A Retrospective Study of Efficacy and Safety of Albumin-Bound Paclitaxel in Metastatic Breast Cancer

BACKGROUND: Nab-paclitaxel is a novel nanoparticle, albumin-bound, solvent-free, taxane-based chemotherapy approved for the treatment of metastatic breast cancer (MBC). This study reports clinical benefit and toxicities experienced by women with MBC treated with nab-paclitaxel. METHODS: Women with MBC treated with single-agent nab-paclitaxel between January 2012 and March 2014 were included in this analysis. Retrospective data obtained included demographics, disease characteristics, prior chemotherapy, nab-paclitaxel treatment, toxicity and survival.

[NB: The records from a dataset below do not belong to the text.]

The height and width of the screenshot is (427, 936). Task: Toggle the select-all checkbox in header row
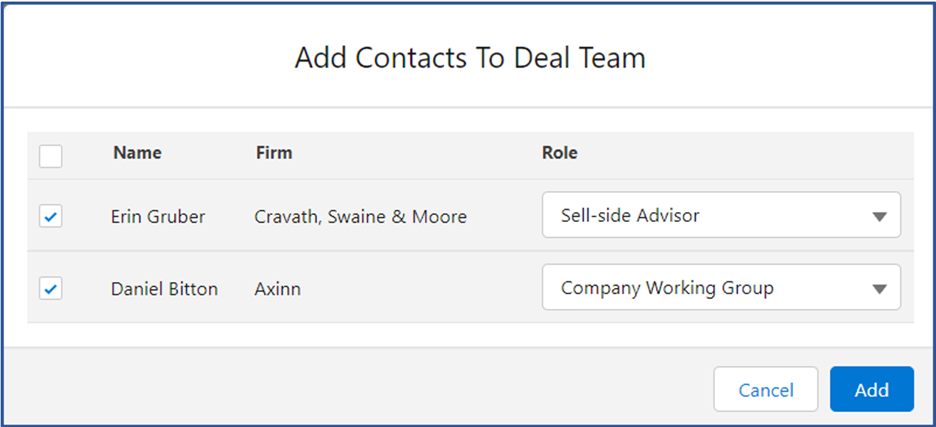point(51,156)
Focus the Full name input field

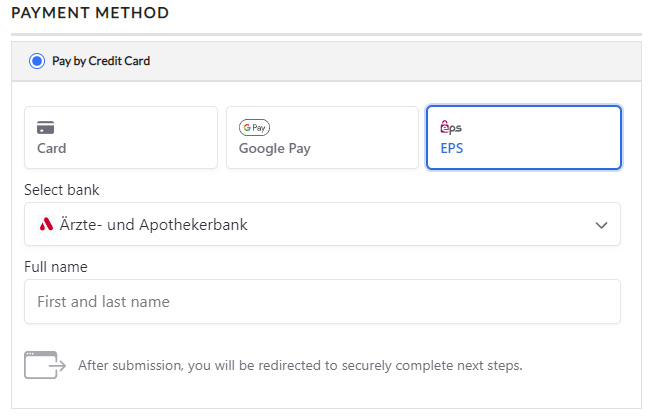coord(322,301)
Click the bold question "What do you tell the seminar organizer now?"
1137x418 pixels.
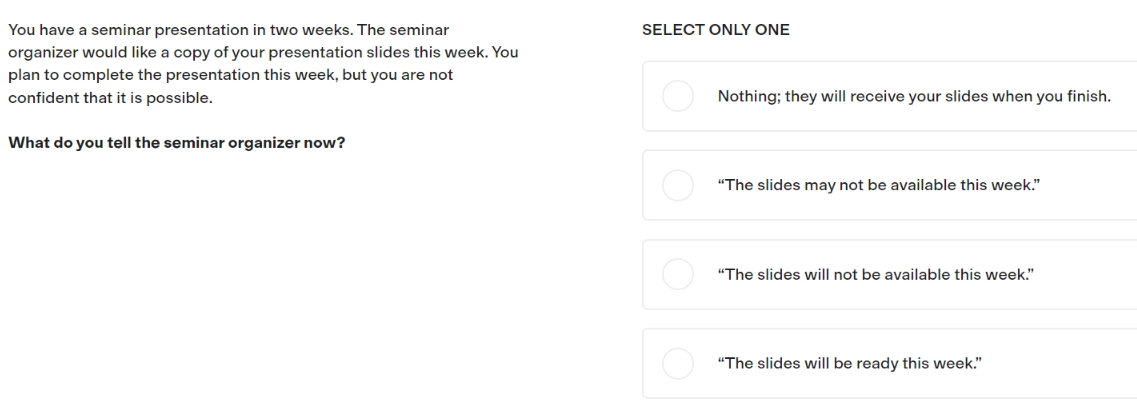(x=176, y=142)
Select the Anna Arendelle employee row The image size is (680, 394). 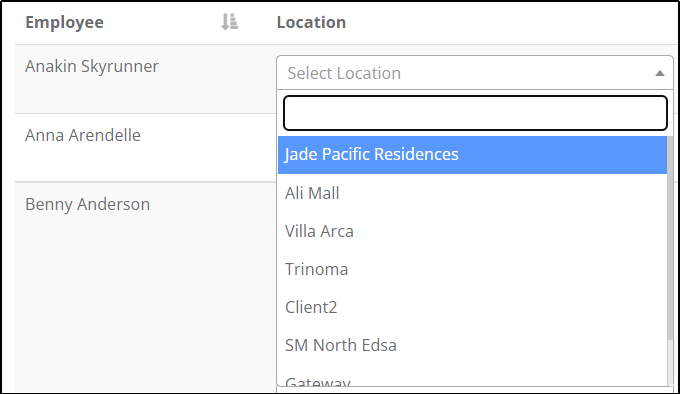point(145,148)
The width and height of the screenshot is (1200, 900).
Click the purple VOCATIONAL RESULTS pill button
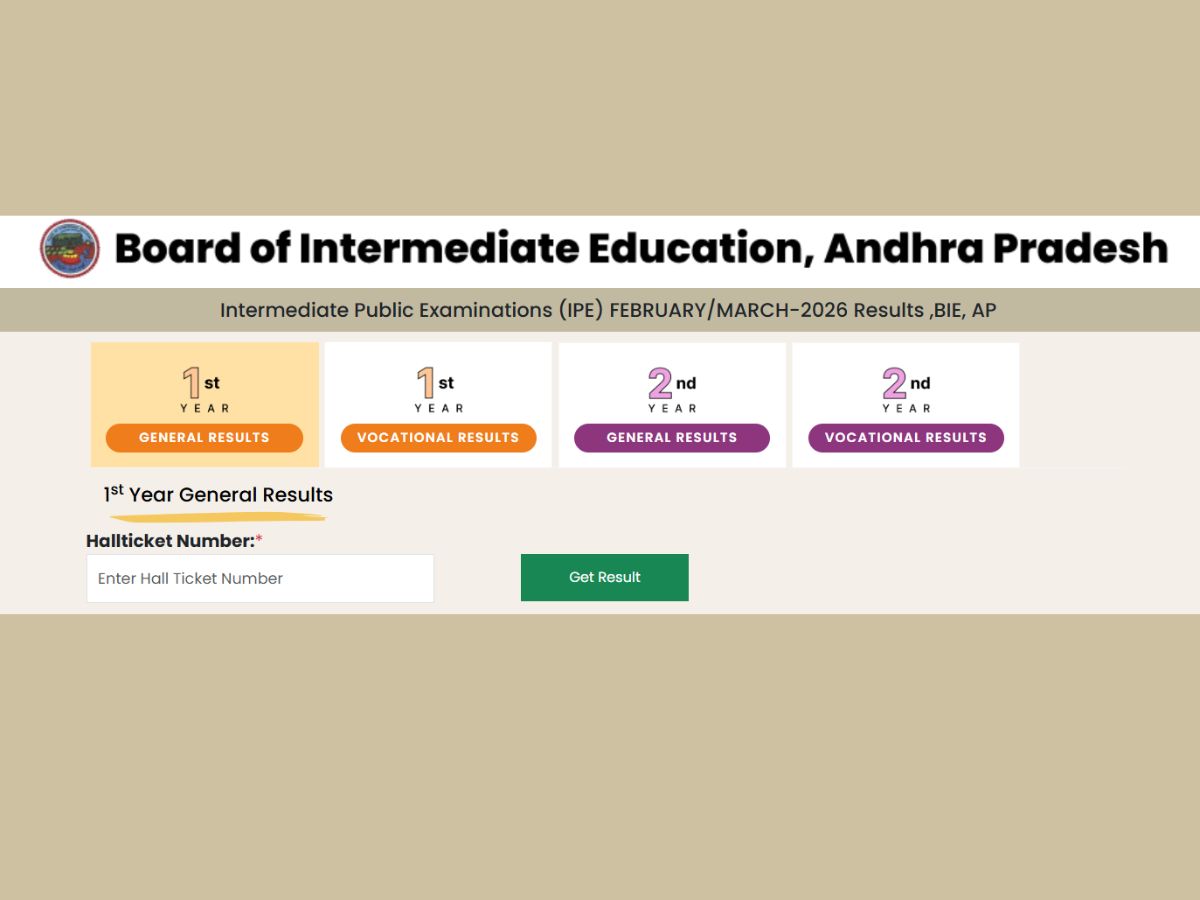(x=905, y=437)
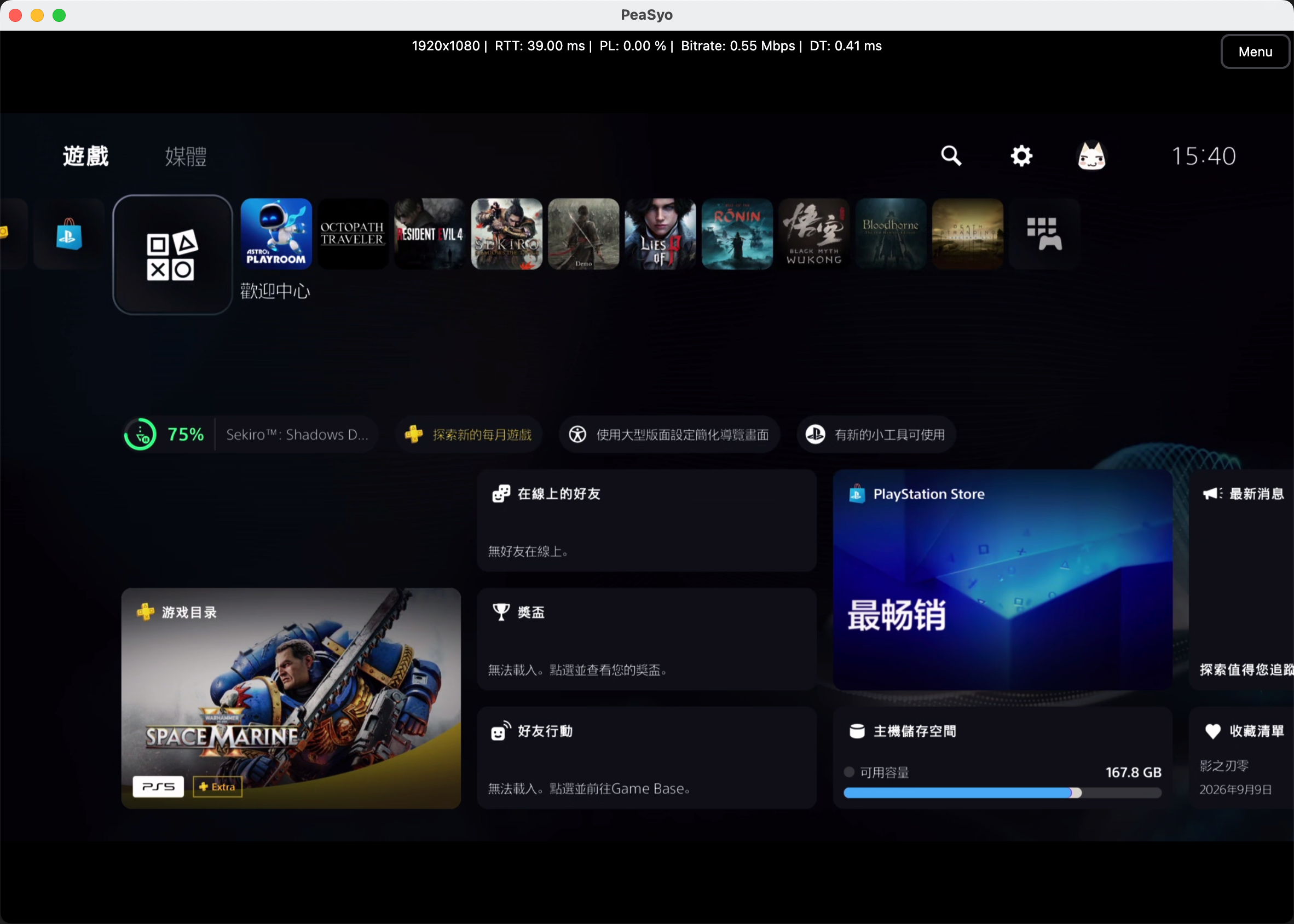Open the PlayStation Store shopping bag icon
The image size is (1294, 924).
[70, 234]
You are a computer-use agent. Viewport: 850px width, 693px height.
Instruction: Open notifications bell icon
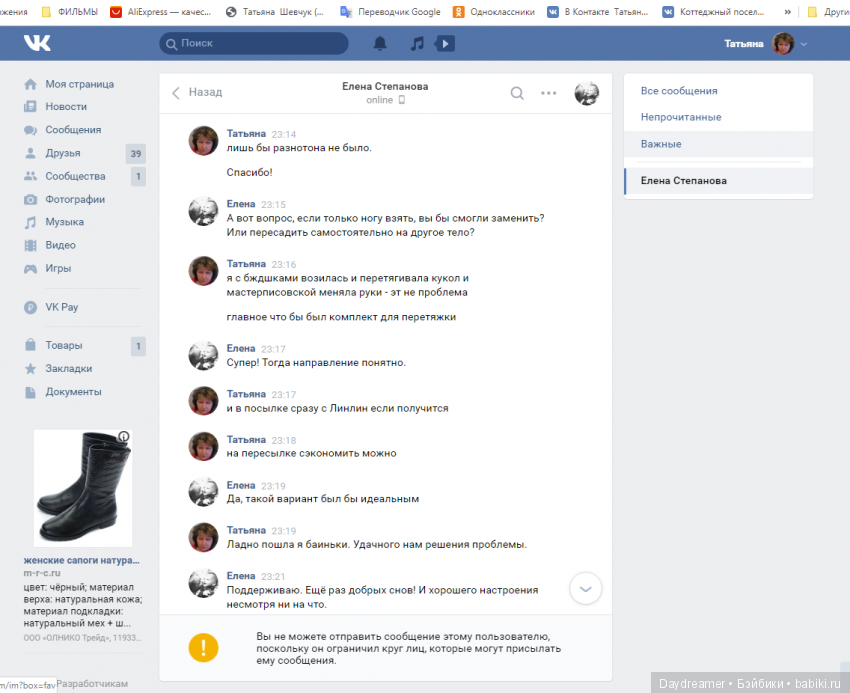coord(380,44)
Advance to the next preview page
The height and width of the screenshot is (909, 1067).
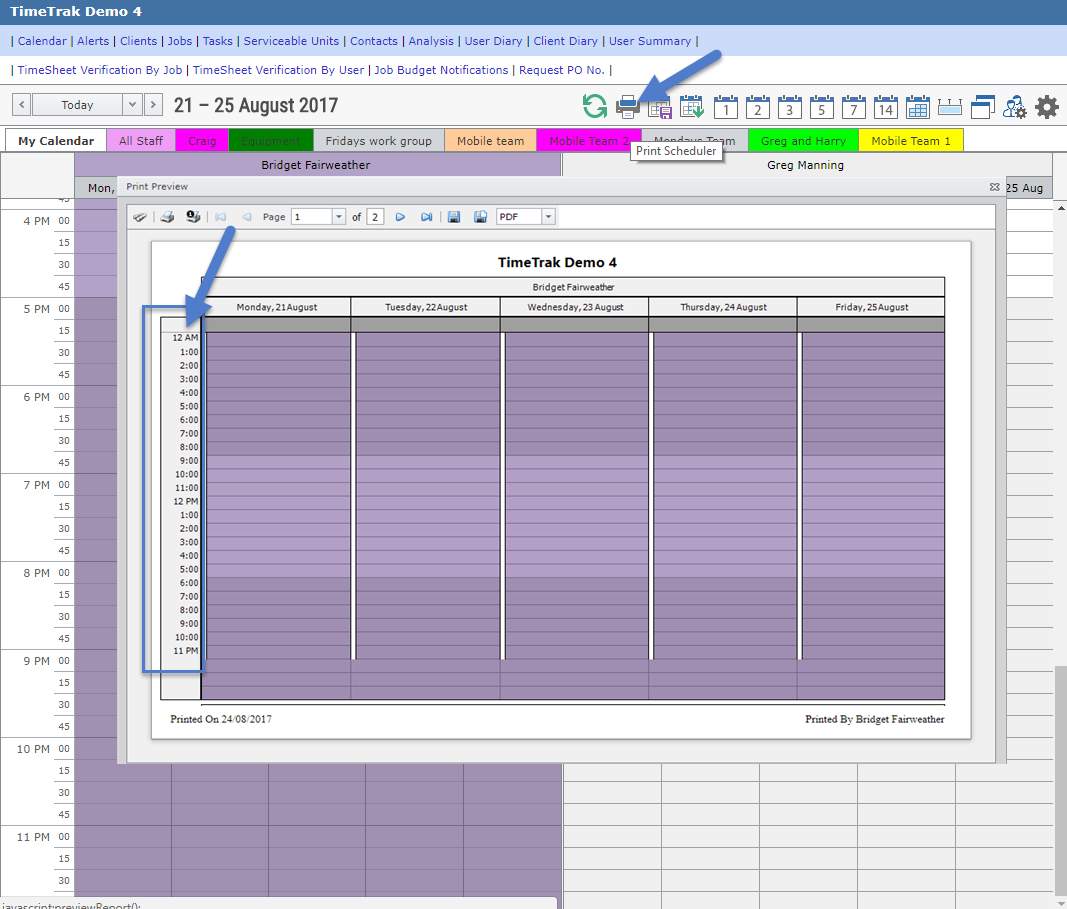pyautogui.click(x=400, y=216)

Clinical benefit was defined as partial or complete response or stable disease (by clinical or radiologic evaluation, or both) at 6 months or more. RESULTS: Overall response rates (complete or partial responses) were 43% (95% CI: 35.3 - 60.0) for all patients. Median time to disease progression was 26.6 weeks, and median survival was 63.6 weeks. No severe hypersensitivity reactions were reported despite the lack of premedication. Toxicities observed were typical of paclitaxel and included grade 3 sensory neuropathy (14.3%), grade 4 neutropenia (7.14%) and grade 4 febrile neutropenia (7.14%). Patients received a median of six treatment cycles; three patients had 25% dose reductions because of toxicities. CONCLUSIONS: Our clinical experience demonstrates that most women treated with nab-paclitaxel experienced some clinical benefit. Patients achieving clinical benefit lived significantly longer than those who did not. Nab-paclitaxel was well tolerated, with the primary toxicity being mild sensory neuropathy. Nab-paclitaxel represents another treatment option, with a favorable toxicity profile, for women with MBC.